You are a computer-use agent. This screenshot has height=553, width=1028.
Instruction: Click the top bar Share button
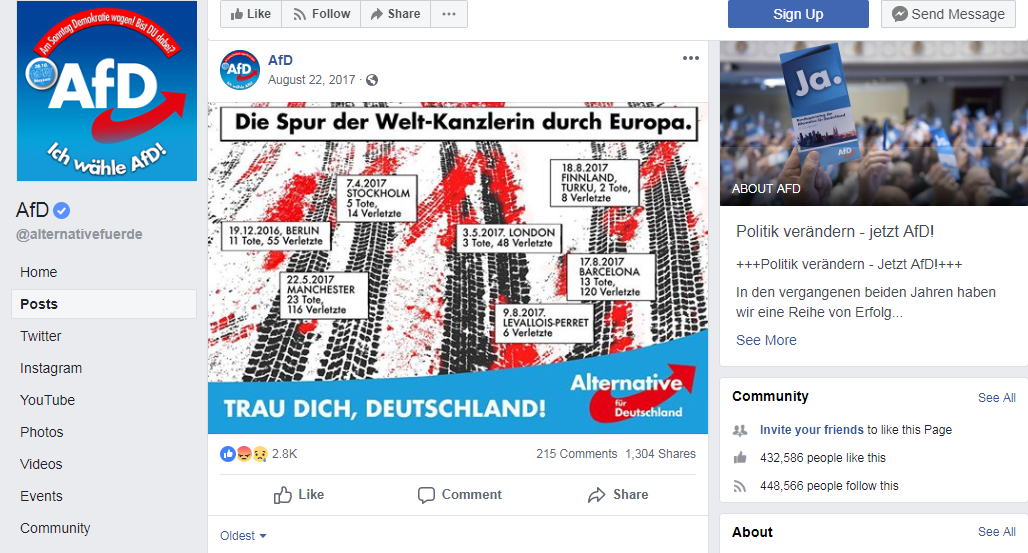click(x=395, y=14)
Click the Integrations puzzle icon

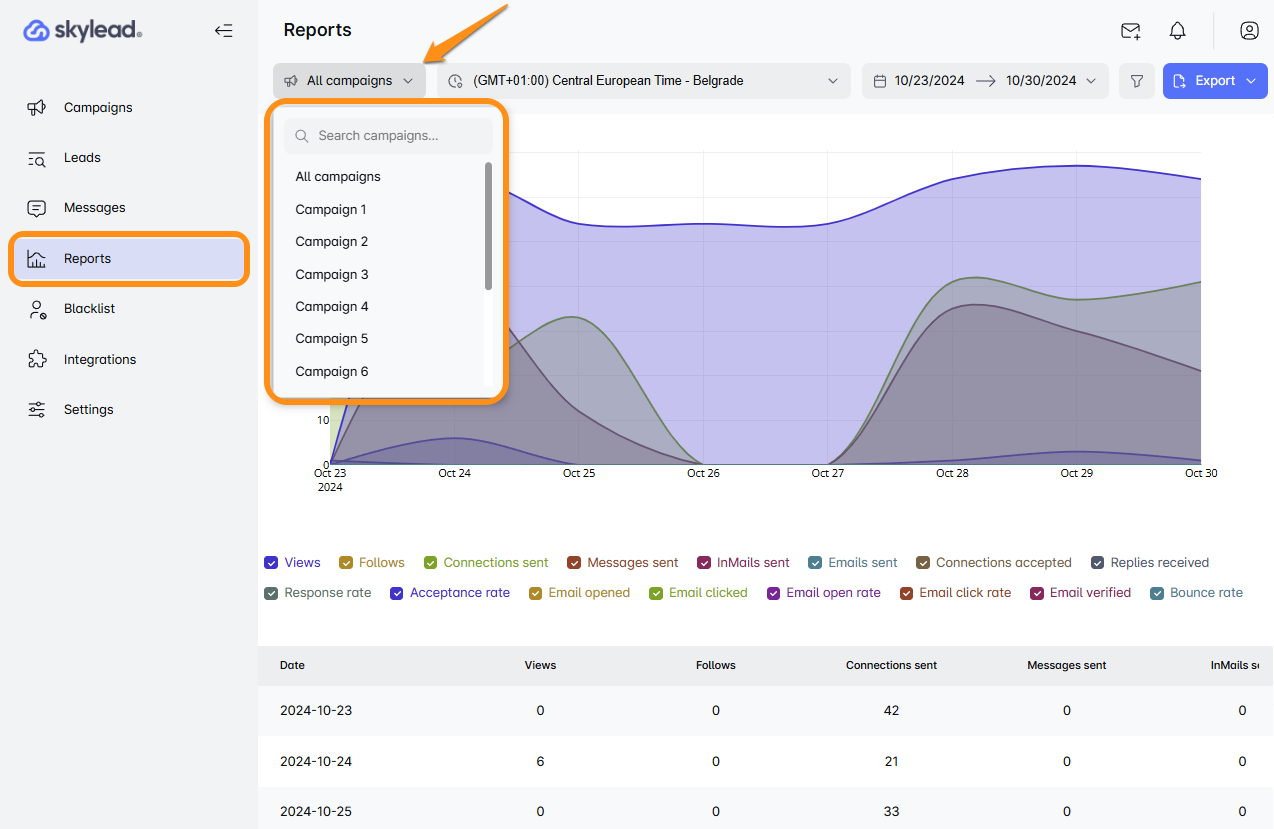37,359
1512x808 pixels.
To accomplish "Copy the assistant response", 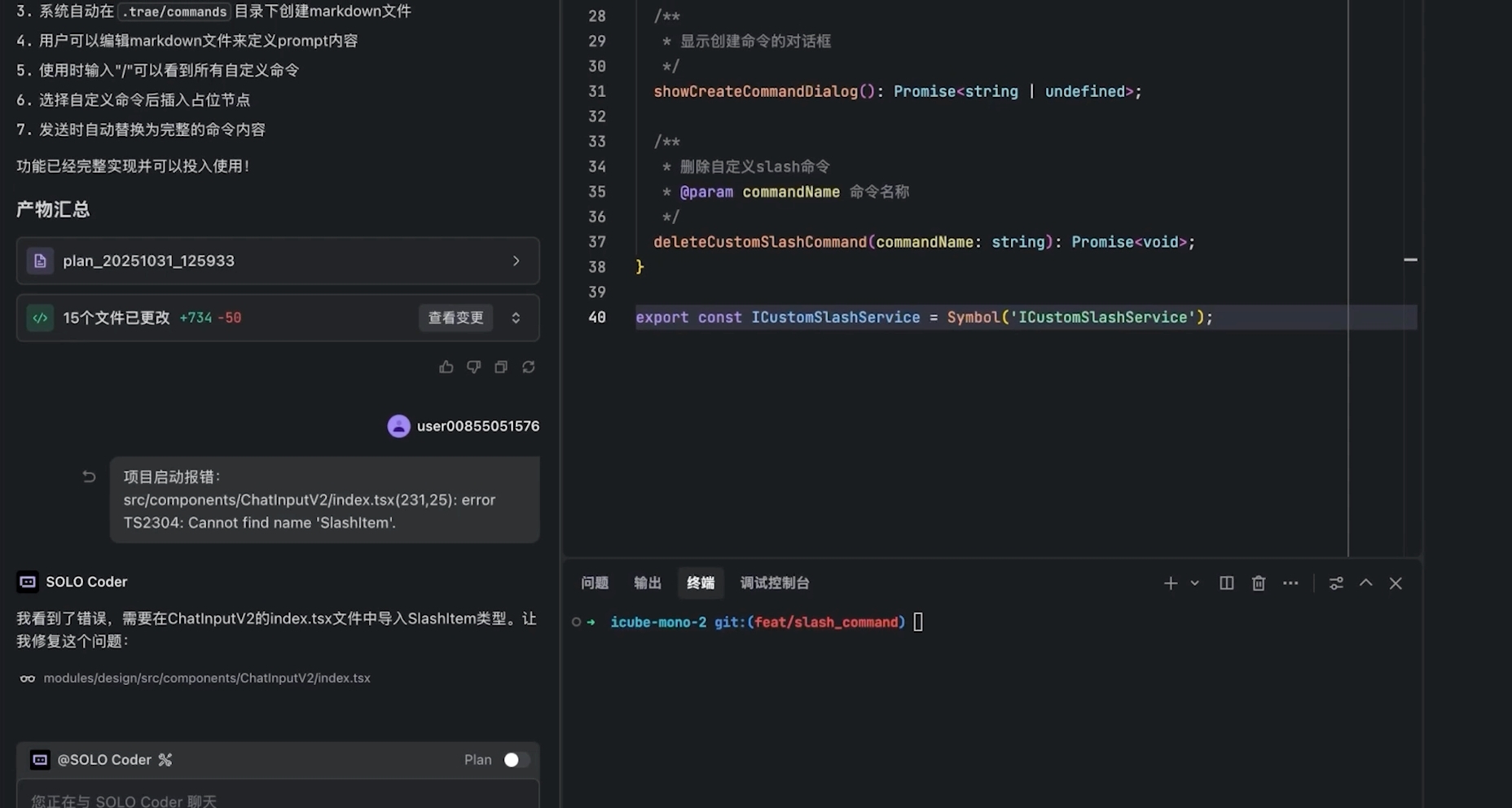I will (501, 367).
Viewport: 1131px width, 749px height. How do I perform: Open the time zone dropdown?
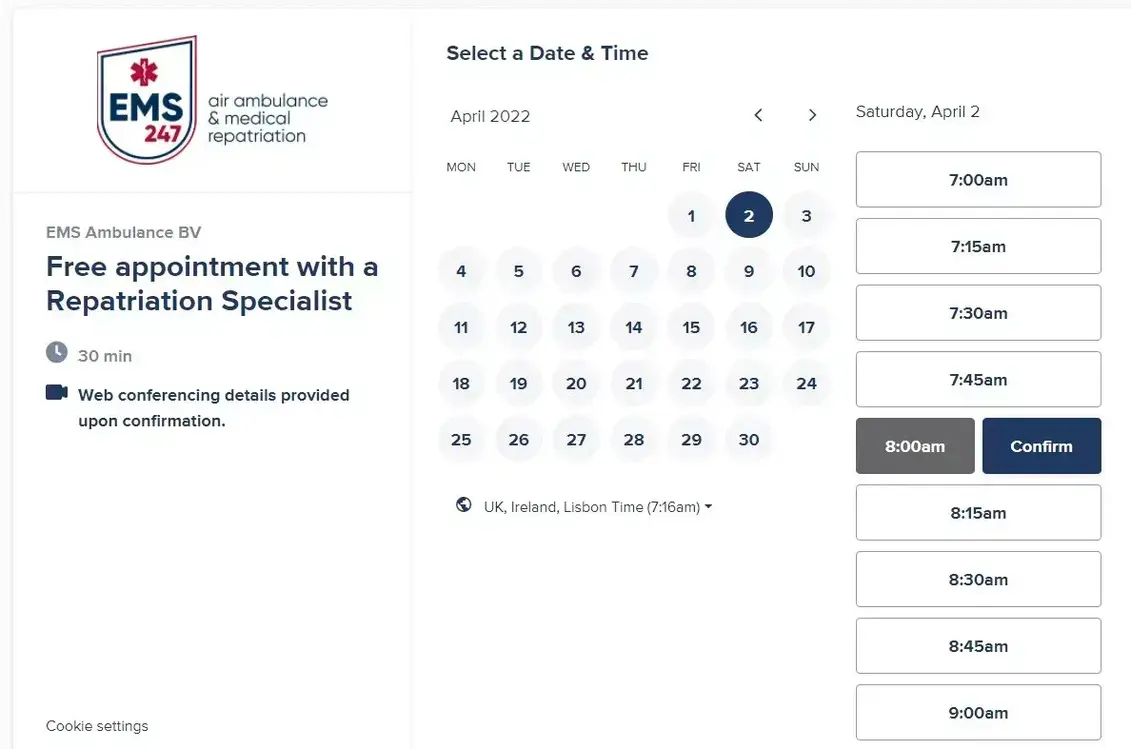(x=598, y=507)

→ Exercise description
What the answer needs is every line from the one with "Viewport: 1131px width, 749px" through the last line of the data, reproduced word for word and with pictures omitted.

→ Answer for the task
Viewport: 1131px width, 749px height. How do I perform: Open the time zone dropdown?
(x=598, y=507)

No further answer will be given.